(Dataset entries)
++++++++

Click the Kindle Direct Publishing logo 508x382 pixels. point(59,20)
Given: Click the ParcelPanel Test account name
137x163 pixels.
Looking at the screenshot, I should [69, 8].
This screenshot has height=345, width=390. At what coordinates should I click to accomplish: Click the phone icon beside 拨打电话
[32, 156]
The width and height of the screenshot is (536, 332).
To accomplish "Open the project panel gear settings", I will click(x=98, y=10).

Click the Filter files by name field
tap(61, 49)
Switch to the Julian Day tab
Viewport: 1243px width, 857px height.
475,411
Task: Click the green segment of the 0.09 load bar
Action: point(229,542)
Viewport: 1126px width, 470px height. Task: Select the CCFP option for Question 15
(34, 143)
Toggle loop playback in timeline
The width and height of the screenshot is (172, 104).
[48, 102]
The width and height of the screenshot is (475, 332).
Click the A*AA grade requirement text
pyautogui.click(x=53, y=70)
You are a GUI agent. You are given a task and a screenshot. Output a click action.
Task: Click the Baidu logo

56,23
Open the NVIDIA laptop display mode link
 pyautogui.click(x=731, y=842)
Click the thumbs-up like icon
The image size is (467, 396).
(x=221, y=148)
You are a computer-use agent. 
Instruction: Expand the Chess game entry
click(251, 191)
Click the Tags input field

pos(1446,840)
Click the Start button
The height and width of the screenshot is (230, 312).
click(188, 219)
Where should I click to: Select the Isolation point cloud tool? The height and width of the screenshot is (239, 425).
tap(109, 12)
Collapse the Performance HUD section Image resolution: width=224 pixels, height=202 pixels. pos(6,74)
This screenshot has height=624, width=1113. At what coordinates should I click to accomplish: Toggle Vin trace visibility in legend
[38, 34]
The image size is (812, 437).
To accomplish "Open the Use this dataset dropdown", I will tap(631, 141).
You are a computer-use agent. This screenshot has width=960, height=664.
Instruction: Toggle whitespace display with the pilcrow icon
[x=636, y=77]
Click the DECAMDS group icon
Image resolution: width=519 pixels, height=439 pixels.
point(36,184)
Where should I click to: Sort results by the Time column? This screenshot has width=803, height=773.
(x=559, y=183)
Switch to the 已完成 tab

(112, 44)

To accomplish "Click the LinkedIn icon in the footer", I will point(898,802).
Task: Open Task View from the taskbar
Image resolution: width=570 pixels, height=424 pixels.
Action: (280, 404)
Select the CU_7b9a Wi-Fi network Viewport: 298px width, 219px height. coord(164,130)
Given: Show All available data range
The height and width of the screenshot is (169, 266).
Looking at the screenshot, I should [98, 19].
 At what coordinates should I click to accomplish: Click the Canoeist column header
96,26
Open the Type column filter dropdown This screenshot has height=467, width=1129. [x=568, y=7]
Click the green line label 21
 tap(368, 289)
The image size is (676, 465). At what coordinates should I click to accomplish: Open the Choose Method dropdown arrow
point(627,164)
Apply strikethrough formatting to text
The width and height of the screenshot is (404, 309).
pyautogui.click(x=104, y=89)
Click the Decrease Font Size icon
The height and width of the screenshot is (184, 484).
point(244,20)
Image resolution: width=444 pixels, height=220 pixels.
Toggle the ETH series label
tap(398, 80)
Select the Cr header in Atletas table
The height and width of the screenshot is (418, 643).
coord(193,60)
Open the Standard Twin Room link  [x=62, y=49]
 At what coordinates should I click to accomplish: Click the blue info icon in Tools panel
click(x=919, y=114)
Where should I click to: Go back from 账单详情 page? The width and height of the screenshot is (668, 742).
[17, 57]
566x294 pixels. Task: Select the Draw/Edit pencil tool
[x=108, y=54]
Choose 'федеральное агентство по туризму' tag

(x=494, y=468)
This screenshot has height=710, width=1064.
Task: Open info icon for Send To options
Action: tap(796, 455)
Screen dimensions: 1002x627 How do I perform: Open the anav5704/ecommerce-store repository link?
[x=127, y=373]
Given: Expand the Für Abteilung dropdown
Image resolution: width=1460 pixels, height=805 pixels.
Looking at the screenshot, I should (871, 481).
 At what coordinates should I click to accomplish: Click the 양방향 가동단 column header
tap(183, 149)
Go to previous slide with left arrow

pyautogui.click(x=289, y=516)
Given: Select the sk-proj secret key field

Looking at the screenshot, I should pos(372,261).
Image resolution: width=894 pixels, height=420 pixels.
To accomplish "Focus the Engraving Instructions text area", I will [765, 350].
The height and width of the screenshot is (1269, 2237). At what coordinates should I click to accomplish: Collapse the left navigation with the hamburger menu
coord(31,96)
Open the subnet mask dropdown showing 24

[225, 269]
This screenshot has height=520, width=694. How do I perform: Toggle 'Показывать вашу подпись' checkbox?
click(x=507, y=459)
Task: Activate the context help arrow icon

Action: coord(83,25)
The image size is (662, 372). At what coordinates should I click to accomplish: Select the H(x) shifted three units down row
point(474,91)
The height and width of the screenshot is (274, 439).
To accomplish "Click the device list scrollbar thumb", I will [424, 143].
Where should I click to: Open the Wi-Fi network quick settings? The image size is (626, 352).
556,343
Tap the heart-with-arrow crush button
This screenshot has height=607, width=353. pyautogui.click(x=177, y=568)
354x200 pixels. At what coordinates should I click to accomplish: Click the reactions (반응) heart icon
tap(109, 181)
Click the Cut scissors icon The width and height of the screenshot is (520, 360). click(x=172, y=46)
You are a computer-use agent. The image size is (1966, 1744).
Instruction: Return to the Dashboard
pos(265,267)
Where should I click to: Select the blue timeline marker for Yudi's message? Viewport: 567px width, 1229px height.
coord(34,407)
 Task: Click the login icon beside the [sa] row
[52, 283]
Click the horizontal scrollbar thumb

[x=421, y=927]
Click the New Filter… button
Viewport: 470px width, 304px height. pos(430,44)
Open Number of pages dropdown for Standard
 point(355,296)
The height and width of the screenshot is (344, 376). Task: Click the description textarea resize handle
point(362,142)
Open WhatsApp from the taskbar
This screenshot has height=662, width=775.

++++++++

Copy every one of the records above, line for line, without changing anything.

— Problem solution —
Click the Kindle Direct Publishing logo 508x382 pixels. point(59,20)
Given: Click the ParcelPanel Test account name
137x163 pixels.
Looking at the screenshot, I should [69, 8].
This screenshot has height=345, width=390. At what coordinates should I click to accomplish: Click the phone icon beside 拨打电话
[32, 156]
The width and height of the screenshot is (536, 332).
To accomplish "Open the project panel gear settings", I will click(x=98, y=10).

Click the Filter files by name field
tap(61, 49)
Switch to the Julian Day tab
Viewport: 1243px width, 857px height.
475,411
Task: Click the green segment of the 0.09 load bar
Action: point(229,542)
Viewport: 1126px width, 470px height. Task: Select the CCFP option for Question 15
(34, 143)
Toggle loop playback in timeline
The width and height of the screenshot is (172, 104).
[48, 102]
The width and height of the screenshot is (475, 332).
Click the A*AA grade requirement text
pyautogui.click(x=53, y=70)
You are a GUI agent. You are given a task and a screenshot. Output a click action.
Task: Click the Baidu logo

56,23
Open the NVIDIA laptop display mode link
 pyautogui.click(x=731, y=842)
Click the thumbs-up like icon
The image size is (467, 396).
(x=221, y=148)
You are a computer-use agent. 
Instruction: Expand the Chess game entry
click(251, 191)
Click the Tags input field

pos(1446,840)
Click the Start button
The height and width of the screenshot is (230, 312).
click(188, 219)
Where should I click to: Select the Isolation point cloud tool? The height and width of the screenshot is (239, 425).
tap(109, 12)
Collapse the Performance HUD section Image resolution: width=224 pixels, height=202 pixels. pos(6,74)
This screenshot has height=624, width=1113. At what coordinates should I click to accomplish: Toggle Vin trace visibility in legend
[38, 34]
The image size is (812, 437).
To accomplish "Open the Use this dataset dropdown", I will tap(631, 141).
You are a computer-use agent. This screenshot has width=960, height=664.
Instruction: Toggle whitespace display with the pilcrow icon
[x=636, y=77]
Click the DECAMDS group icon
Image resolution: width=519 pixels, height=439 pixels.
point(36,184)
Where should I click to: Sort results by the Time column? This screenshot has width=803, height=773.
(x=559, y=183)
Switch to the 已完成 tab

(112, 44)

To accomplish "Click the LinkedIn icon in the footer", I will point(898,802).
Task: Open Task View from the taskbar
Image resolution: width=570 pixels, height=424 pixels.
Action: (280, 404)
Select the CU_7b9a Wi-Fi network Viewport: 298px width, 219px height. coord(164,130)
Given: Show All available data range
The height and width of the screenshot is (169, 266).
Looking at the screenshot, I should [98, 19].
 At what coordinates should I click to accomplish: Click the Canoeist column header
96,26
Open the Type column filter dropdown This screenshot has height=467, width=1129. [x=568, y=7]
Click the green line label 21
 tap(368, 289)
The image size is (676, 465). At what coordinates should I click to accomplish: Open the Choose Method dropdown arrow
point(627,164)
Apply strikethrough formatting to text
The width and height of the screenshot is (404, 309).
pyautogui.click(x=104, y=89)
Click the Decrease Font Size icon
The height and width of the screenshot is (184, 484).
point(244,20)
Image resolution: width=444 pixels, height=220 pixels.
Toggle the ETH series label
tap(398, 80)
Select the Cr header in Atletas table
The height and width of the screenshot is (418, 643).
coord(193,60)
Open the Standard Twin Room link  [x=62, y=49]
 At what coordinates should I click to accomplish: Click the blue info icon in Tools panel
click(x=919, y=114)
Where should I click to: Go back from 账单详情 page? The width and height of the screenshot is (668, 742).
[17, 57]
566x294 pixels. Task: Select the Draw/Edit pencil tool
[x=108, y=54]
Choose 'федеральное агентство по туризму' tag

(x=494, y=468)
This screenshot has height=710, width=1064.
Task: Open info icon for Send To options
Action: tap(796, 455)
Screen dimensions: 1002x627 How do I perform: Open the anav5704/ecommerce-store repository link?
[x=127, y=373]
Given: Expand the Für Abteilung dropdown
Image resolution: width=1460 pixels, height=805 pixels.
Looking at the screenshot, I should (871, 481).
 At what coordinates should I click to accomplish: Click the 양방향 가동단 column header
tap(183, 149)
Go to previous slide with left arrow

pyautogui.click(x=289, y=516)
Given: Select the sk-proj secret key field

Looking at the screenshot, I should pos(372,261).
Image resolution: width=894 pixels, height=420 pixels.
To accomplish "Focus the Engraving Instructions text area", I will [765, 350].
The height and width of the screenshot is (1269, 2237). At what coordinates should I click to accomplish: Collapse the left navigation with the hamburger menu
coord(31,96)
Open the subnet mask dropdown showing 24

[225, 269]
This screenshot has height=520, width=694. How do I perform: Toggle 'Показывать вашу подпись' checkbox?
click(x=507, y=459)
Task: Activate the context help arrow icon

Action: coord(83,25)
The image size is (662, 372). At what coordinates should I click to accomplish: Select the H(x) shifted three units down row
point(474,91)
The height and width of the screenshot is (274, 439).
To accomplish "Click the device list scrollbar thumb", I will [424, 143].
Where should I click to: Open the Wi-Fi network quick settings? The image size is (626, 352).
556,343
Tap the heart-with-arrow crush button
This screenshot has height=607, width=353. pyautogui.click(x=177, y=568)
354x200 pixels. At what coordinates should I click to accomplish: Click the reactions (반응) heart icon
tap(109, 181)
Click the Cut scissors icon The width and height of the screenshot is (520, 360). click(x=172, y=46)
You are a computer-use agent. The image size is (1966, 1744).
Instruction: Return to the Dashboard
pos(265,267)
Where should I click to: Select the blue timeline marker for Yudi's message? Viewport: 567px width, 1229px height.
coord(34,407)
 Task: Click the login icon beside the [sa] row
[52, 283]
Click the horizontal scrollbar thumb

[x=421, y=927]
Click the New Filter… button
Viewport: 470px width, 304px height. pos(430,44)
Open Number of pages dropdown for Standard
 point(355,296)
The height and width of the screenshot is (344, 376). Task: Click the description textarea resize handle
point(362,142)
Open WhatsApp from the taskbar
This screenshot has height=662, width=775.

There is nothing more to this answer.